Andy Shamsi, 62, has been volunteering with Achilles International for over a year and a half now. He travels from New Jersey to Central Park twice a week to guide athletes with disabilities as they complete meticulously planned out training regimes.

Shamsi is part of a volunteering initiative with Achilles International, a nonprofit organization that helps train and encourage athletes with disabilities to take part in various marathons around the country. The New York City chapter is made up of experienced runners, first-timers, retired professionals and fitness enthusiasts all lending a helping hand. The volunteers with Achilles are like-minded people who come together and help out the dedicated athletes who are running the world-famous New York City marathon.

“It really gets to me, seeing how courageous these people are, that they put all the obstacles behind them and do the best they can. They’re just willing to take the challenge,” said Shamsi. He helps train and guide athletes with disabilities and sometimes runs with them.

The group’s training sessions happen in Central Park on Tuesdays and Saturdays, Prospect Park in Brooklyn on Thursdays and Flushing Park in Queens on Sundays. The athletes are divided into groups of five to train for five, six and seven mile stretches of walking or running and then paired up with volunteers.

Volunteers are required to be in good shape and have a basic understanding of the training required to run marathons. “We regularly have 20 to 30 runners, 10 to 15 walkers, so the New York City chapter itself has over 200 runners combined,” said Michael Anderson, director of the New York City chapter. Over time, volunteers learn everyone’s different ability levels and work at their own pace to complete their stretch for the day.

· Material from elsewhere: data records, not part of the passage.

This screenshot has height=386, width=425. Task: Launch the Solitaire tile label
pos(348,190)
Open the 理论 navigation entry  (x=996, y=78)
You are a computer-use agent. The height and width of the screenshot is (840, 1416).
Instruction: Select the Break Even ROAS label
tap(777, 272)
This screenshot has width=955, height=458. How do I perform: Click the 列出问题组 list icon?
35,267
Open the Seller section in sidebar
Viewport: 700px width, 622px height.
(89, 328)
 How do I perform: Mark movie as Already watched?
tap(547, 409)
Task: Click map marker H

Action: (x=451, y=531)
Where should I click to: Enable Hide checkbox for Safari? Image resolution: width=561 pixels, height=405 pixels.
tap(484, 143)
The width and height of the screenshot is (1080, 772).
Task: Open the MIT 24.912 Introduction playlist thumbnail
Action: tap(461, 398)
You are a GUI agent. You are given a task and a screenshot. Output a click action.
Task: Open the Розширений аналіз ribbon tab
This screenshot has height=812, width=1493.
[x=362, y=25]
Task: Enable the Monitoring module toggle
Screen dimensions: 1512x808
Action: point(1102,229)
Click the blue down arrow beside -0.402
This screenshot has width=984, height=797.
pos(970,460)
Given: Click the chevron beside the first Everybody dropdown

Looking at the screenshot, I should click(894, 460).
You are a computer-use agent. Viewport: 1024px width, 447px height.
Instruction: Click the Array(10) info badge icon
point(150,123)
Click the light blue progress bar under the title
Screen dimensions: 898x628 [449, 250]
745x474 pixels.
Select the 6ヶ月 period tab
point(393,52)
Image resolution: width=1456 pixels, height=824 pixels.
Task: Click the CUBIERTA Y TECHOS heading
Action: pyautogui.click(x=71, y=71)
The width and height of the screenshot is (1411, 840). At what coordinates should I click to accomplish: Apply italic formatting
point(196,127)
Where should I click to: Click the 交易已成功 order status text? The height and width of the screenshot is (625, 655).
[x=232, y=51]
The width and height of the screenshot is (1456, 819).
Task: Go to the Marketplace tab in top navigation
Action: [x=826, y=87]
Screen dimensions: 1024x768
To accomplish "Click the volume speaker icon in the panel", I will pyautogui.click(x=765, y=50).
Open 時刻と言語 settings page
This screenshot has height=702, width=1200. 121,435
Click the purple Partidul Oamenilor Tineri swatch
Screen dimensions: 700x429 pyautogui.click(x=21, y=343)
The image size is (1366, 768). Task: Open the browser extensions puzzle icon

When asked how they first found out about Achilles and its volunteer program, most people talked about seeing the group training in the park and eventually, curiosity got the better of them. Many of them simply walked in on a training session and enquired about the cause before jumping in.

“Volunteering for a cause like this, it’s not something people think about,” said Zack Maxim, 23, who was initially a part of the New York Road Runners group and used to clock in daily runs at Central Park before he came across the group. “But some of these people rely on a guide to get out and run and it’s something that needs to extend to all cities, schools and universities.” Maxim trains with an amputee who has previously completed several triathlons and full-length marathons.

On Sunday, Achilles International set up a cheering stand on the Pulaski Bridge, which connects Long Island City and Brooklyn. Some volunteers assisted the runners during the race, while others took to the stands to cheer on the strong-willed athletes and watch their hard work pay off.